People who work in service do often smile, and the smiling helps the communication. My impression is that many with service jobs are immigrants, or else English is not their first language.
Londoners who give directions often smile.
And then there are some other helpful Londoners who don’t smile.
So I decided to practice my London scowl.
The problem is that when I squint, my mouth curves up into a smile. I’m not smiling, but you can’t possibly know that.
I am reminded of the characters in Trollope who don’t smile because they have bad teeth.
Or is that in Trollope?
I wonder if we smile more in the U.S.?
SUITCASES. This is a tourist area, or rather an area of suitcases. If you lose your way to the tube, just follow the suitcases. The hotel lobby is always full of suitcases. And at museums sometimes tourists come in and try to check their suitcases.
“We’re out of room.”
Much gesturing, until the tourists understand that they have to park their suitcases on the free shelves. They’re not happy about it.
FOOD. There is some excellent food. I had some gnocchi that was so wonderful I ignored the fact that there was bacon in it. (In the U.S. we can’t eat pork right now because a terrible virus has hit the pigs.)
I had a sandwich at Pret-a-Manger, which was recommended by someone online, and it was delicious.
Shopping at the supermarket proved the best and cheapest, though.
I love Rachel’s Yogurt! And the canned soup is better than that in the U.S.
You can find some good sandwiches.
At home it’s always easier to eat healthy, but there are always salads.
ACCENTS. “Great,” I said. I kept saying it.
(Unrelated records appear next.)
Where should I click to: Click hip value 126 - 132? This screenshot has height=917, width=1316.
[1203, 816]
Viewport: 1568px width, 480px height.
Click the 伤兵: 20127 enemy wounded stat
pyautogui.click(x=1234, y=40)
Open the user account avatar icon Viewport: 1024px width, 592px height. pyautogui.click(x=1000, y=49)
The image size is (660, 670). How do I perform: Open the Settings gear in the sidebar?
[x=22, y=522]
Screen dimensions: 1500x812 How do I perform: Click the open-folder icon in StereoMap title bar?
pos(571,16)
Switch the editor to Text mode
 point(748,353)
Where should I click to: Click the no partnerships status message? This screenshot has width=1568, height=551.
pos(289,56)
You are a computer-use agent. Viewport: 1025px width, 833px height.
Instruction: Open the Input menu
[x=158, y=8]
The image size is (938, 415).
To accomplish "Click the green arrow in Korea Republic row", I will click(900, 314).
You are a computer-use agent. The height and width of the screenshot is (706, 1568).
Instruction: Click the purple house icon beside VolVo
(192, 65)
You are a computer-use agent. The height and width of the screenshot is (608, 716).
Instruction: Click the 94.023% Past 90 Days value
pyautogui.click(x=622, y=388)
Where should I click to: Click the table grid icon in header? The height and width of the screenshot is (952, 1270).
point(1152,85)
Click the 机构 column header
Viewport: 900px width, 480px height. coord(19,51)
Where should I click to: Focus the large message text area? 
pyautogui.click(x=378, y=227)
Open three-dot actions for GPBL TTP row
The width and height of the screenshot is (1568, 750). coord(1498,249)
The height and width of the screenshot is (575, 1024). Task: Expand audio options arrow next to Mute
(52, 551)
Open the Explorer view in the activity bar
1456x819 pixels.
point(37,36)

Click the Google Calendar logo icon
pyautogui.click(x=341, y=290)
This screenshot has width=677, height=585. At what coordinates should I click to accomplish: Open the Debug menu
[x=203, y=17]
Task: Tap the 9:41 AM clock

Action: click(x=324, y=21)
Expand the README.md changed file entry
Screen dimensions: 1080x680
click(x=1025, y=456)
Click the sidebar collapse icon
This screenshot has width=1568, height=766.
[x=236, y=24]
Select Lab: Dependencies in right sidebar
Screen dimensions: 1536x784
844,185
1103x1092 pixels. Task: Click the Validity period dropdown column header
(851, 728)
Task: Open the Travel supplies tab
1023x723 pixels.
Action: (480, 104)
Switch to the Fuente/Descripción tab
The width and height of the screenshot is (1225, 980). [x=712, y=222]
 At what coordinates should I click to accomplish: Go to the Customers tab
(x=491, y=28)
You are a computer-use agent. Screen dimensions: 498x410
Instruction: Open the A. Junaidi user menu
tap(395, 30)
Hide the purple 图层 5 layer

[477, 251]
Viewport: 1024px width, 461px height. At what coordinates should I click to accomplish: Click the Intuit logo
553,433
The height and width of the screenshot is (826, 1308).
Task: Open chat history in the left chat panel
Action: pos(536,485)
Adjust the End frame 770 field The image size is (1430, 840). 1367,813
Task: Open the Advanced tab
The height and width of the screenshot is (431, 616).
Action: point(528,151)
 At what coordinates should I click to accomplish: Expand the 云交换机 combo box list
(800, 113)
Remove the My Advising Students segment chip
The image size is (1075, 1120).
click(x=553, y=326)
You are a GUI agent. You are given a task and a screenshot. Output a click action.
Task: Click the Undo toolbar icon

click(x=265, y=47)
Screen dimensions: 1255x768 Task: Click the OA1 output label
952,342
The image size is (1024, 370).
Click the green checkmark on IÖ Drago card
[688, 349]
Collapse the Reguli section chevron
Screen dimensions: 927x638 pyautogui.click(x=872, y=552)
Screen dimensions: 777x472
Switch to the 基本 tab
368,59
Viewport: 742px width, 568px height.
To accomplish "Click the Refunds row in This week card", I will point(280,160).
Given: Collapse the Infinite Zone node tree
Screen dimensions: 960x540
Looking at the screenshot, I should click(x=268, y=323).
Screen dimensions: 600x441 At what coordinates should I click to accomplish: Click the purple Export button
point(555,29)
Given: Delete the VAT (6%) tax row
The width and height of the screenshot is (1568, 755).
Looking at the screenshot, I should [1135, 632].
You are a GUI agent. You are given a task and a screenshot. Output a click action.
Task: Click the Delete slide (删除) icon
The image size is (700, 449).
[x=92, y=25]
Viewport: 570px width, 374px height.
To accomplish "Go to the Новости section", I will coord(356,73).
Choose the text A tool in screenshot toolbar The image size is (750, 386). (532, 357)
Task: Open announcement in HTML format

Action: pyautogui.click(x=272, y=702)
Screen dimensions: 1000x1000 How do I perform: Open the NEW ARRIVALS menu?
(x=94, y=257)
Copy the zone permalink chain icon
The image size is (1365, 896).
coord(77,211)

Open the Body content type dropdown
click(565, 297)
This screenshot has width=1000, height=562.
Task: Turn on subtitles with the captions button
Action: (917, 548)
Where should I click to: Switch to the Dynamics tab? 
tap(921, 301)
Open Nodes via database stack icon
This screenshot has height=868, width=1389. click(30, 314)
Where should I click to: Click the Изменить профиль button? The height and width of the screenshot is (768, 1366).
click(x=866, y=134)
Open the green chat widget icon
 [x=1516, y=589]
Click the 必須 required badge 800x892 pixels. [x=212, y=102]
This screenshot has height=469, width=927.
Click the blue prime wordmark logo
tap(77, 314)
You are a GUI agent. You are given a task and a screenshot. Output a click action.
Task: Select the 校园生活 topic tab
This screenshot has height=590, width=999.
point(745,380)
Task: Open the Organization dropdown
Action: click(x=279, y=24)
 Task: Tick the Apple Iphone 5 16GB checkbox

I never say “Great” at home.
Everything is “gray-y-y-te” here.
I’ve never heard an American accent like mine.
I stepped off the plane and started talking like this.
Let’s talk a little quicker and narrow the vowels.
But it’s easy to say “good” or “great” when you have no idea what someone’s saying.
I almost talked with a Texas accent today.
It’s a good thing I didn’t go to the Oxford Literary Festival, because that might have been too Brideshead Revisited for me, and I can’t imagine what it would have done to my accent.
Too bad I didn’t get to see Sebastian Barry or Magaret Drabble (but she was not talking about her own books). There really isn’t any reason to see writers though. It’s their books I love.
COULD I LIVE IN LONDON? A beautiful city, I absolutely love it, but it makes me appreciate our quietness. I’m longing for the country!